David Gilmour has suggested he has “a bit more left to” his singing voice because of how he preserves it on tour.

The Pink Floyd guitarist last toured in 2024 but took some extreme precautions to make sure he was fit and ready for each show. The 79-year-old said it’s “not an easy job” to maintain his voice while on the road but he manages to do so by limiting how much he talks between shows and a voice coach who brings out the best in what remains of his vocals. Gilmour, who took over as Pink Floyd frontman after Roger Waters departed the band in 1985, has toured intermittently since the group disbanded in 1994. His solo album releases were often enough to prompt a tour from the veteran guitarist, who has suggested he may be back on the road in the next few years.

Speaking to Rolling Stone Magazine, Gilmour explained why he thought his voice had survived for so long, especially when contemporaries and younger bands were already tackling the trouble of “totally blown voices.”

He said: “It’s a good possibility that not using it as much means there’s a bit more left to it. But it’s not an easy job to manage the voice over the tour. And I have to be very, very careful what I do. I can’t speak after a show.

“I really scarcely speak until the soundcheck the next afternoon. And I have a voice coach who comes with me and I’m doing all sorts of stuff to try and keep it fit and able. It’s not just jumping out there and doing it every night.”

Gilmour’s protective attitude for his voice has served him well as he gears up for what is believed to be another album. A tour is also expected to follow, should Gilmour follow through on his plans for the next few years. In the same interview with Rolling Stone Magazine, the veteran performer confirmed he was back in the studio and working on new material.
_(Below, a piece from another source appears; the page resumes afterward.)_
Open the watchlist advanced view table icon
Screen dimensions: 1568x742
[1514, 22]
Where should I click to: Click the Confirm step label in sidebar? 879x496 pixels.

He said: “I’m slowly building up towards a new album, and I have quite a bit of material that is in some sort of formative stage. That’s what’s keeping me busy at the moment. I do it pretty much all myself and I work on Pro Tools. I don’t play the drums all that well, and I do that with machinery in the modern tradition.

“And I put things together so that I can fiddle around for months, adding little bits, taking things away till I think that I’ve got something close to where I want it. I then can take it into a studio with a bunch of people and know exactly what I want to do and how I want to get it done and present it to these people for their input.”

Gilmour did not share any details regarding the name of the album or theme, as it’s far too early to tell. But he did suggest it could be within the next two years that we receive a follow-up to Luck and Strange.

It’s a “little early” for a timeline of the album’s creation, but Gilmour is keen to “get some studio sessions in” before the end of the year.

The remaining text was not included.